RECORDS FOR THE TASK:

____________

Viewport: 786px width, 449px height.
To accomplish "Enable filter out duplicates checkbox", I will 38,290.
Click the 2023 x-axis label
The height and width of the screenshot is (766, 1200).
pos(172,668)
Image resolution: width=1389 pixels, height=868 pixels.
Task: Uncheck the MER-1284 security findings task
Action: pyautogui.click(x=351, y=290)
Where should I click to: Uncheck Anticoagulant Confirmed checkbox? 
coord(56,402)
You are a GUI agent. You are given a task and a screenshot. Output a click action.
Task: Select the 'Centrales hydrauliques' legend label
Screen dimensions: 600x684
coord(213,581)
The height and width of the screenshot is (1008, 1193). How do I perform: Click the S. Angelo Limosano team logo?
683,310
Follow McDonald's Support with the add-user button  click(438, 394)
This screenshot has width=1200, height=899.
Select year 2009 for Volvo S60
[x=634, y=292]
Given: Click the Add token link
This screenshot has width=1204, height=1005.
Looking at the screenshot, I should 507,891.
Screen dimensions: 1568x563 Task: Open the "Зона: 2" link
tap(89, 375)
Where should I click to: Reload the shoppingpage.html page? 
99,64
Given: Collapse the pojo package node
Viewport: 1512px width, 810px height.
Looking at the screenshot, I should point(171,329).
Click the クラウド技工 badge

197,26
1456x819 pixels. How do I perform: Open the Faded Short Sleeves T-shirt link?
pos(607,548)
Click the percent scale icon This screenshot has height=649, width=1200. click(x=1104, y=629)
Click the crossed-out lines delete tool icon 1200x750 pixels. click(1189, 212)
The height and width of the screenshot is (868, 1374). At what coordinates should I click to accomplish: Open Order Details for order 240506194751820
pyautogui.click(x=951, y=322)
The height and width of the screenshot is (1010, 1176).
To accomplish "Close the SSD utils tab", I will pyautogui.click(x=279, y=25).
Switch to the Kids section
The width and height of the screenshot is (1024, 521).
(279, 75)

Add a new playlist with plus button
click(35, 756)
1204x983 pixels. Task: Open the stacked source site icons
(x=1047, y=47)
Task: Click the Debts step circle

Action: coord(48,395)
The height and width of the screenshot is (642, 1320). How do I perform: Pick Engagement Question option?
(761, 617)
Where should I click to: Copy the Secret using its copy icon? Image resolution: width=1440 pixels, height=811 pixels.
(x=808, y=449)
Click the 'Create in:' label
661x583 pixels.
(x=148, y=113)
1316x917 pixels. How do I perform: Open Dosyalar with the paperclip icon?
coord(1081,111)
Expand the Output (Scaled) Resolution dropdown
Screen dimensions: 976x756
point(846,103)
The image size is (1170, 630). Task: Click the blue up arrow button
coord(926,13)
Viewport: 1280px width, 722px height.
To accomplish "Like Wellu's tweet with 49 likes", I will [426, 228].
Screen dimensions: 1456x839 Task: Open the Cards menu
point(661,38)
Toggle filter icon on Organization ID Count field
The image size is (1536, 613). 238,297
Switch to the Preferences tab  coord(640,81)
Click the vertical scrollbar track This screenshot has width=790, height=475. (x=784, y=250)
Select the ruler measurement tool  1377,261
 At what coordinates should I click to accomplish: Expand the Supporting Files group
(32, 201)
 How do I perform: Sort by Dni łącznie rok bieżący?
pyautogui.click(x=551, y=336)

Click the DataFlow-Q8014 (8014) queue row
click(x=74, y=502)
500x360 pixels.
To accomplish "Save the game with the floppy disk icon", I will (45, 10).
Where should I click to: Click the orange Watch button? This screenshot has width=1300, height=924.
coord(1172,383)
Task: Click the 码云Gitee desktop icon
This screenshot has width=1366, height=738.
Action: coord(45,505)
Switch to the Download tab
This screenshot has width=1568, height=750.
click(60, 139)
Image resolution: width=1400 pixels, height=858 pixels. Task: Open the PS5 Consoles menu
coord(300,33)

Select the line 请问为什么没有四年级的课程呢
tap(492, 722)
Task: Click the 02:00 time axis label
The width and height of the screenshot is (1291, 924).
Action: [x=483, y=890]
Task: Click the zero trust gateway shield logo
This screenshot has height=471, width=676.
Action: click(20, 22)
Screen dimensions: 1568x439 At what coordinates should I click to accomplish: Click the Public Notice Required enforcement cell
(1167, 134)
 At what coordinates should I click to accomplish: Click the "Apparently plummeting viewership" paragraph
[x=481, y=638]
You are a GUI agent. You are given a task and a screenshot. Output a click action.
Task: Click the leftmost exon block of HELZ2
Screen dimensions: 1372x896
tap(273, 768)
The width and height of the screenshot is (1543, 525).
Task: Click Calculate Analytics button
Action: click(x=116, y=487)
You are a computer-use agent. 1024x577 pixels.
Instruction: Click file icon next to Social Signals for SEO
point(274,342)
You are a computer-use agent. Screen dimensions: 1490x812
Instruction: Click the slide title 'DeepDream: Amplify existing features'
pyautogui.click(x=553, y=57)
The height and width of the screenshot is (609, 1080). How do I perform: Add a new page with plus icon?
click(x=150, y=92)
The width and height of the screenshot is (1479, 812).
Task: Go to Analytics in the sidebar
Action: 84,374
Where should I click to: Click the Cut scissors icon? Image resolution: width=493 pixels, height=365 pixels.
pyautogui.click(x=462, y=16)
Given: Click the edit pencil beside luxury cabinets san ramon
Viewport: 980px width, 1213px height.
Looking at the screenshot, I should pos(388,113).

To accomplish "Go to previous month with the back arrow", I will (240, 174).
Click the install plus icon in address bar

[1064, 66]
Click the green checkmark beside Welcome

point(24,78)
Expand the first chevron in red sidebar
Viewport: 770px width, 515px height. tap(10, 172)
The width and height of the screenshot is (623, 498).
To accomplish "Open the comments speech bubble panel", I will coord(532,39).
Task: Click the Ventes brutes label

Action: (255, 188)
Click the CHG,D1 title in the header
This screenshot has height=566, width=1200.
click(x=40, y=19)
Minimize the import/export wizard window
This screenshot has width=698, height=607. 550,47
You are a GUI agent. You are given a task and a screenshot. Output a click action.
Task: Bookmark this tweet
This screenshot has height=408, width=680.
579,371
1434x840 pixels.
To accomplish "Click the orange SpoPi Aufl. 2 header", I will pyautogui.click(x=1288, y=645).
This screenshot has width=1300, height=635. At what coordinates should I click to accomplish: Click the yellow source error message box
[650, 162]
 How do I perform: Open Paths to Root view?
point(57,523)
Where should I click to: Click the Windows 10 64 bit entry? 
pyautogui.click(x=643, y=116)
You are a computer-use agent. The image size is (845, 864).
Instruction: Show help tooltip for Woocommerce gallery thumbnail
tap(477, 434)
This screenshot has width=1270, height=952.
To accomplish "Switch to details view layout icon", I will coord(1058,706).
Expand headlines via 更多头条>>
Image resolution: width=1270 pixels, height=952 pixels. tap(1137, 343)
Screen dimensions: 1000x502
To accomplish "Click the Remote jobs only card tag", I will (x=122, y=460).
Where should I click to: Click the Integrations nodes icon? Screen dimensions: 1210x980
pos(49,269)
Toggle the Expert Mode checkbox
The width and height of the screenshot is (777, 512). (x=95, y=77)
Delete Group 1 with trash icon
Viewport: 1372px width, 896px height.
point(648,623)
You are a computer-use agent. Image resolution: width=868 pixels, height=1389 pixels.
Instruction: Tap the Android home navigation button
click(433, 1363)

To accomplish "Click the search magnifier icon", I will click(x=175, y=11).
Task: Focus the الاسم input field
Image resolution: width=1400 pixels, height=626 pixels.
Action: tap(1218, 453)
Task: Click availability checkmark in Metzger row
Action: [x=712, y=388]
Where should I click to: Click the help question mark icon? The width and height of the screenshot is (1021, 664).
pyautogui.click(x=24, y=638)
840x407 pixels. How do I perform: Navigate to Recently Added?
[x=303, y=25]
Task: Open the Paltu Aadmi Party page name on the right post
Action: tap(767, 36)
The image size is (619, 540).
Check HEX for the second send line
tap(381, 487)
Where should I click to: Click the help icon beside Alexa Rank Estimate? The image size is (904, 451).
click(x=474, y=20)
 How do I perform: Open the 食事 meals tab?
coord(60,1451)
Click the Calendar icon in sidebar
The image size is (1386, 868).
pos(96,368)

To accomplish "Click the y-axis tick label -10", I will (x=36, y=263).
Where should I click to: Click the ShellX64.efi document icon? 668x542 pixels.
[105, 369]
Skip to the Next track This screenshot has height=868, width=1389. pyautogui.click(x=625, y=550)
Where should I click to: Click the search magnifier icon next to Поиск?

____________

WORK INSTRUCTIONS:
Rewrite the rows in the stretch from the line containing "How do I perform: Sort" through the line containing "coord(300,33)", replacing every "screenshot" with "capture" and leaving everything else unchanged. Give only those lines.

WRITTEN RESPONSE:
 How do I perform: Sort by Dni łącznie rok bieżący?
pyautogui.click(x=551, y=336)

Click the DataFlow-Q8014 (8014) queue row
click(x=74, y=502)
500x360 pixels.
To accomplish "Save the game with the floppy disk icon", I will (45, 10).
Where should I click to: Click the orange Watch button? This capture has width=1300, height=924.
coord(1172,383)
Task: Click the 码云Gitee desktop icon
This capture has width=1366, height=738.
Action: coord(45,505)
Switch to the Download tab
This capture has width=1568, height=750.
click(60, 139)
Image resolution: width=1400 pixels, height=858 pixels. Task: Open the PS5 Consoles menu
coord(300,33)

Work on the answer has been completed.